A tall order. Biden proposes to raise the top corporate tax rate from 21% to 28%. That’s still less than the 35% it was before the last administration and Republicans in Congress lowered the corporate rate to 21% in 2017. He also would raise other corporate taxes to keep companies from moving overseas.

To pay for the coming American Families Plan, he said he would raise taxes only on individuals making more than $400,000 a year, not the middle class.

Big business favors traditional infrastructure improvements but solidly opposes corporate tax increases. Some congressional Democrats insist they won’t support a package unless it eliminates the $10,000 cap imposed during the last administration on individual tax deductions for state and local taxes.

Biden says he will consider and should other ways of paying. The pricetag for his two infrastructure plans is likely to total an eye-popping $4 trillion.

The Capitol is already suffering from “spending fatigue” after the $1.9 trillion stimulus plan, paid for wholly through borrowing, that Democrats passed and Biden signed in February.

In Biden’s favor are widespread public support for his policies, polls show, and his optimistic vision.
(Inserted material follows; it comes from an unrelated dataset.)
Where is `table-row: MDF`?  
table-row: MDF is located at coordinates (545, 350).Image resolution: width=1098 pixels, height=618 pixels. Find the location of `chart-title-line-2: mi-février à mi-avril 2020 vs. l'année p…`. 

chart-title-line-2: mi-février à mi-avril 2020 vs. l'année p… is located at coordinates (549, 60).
“We have to move now, because I’m convinced that if we act now, in 50 years, people are going to look back and say this was the moment that America won the future,” he said.

Biden’s legacy hinges on his negotiating skills. He needs to compromise on aspects of the plan and persuade congressional Republicans and Democrats it’s worthwhile to go along.

If he succeeds, this president will lead the country in a cleaner, greener direction. If he fails, his ambitious plan becomes a marker for 2022 and 2024, and it’s more politics as usual.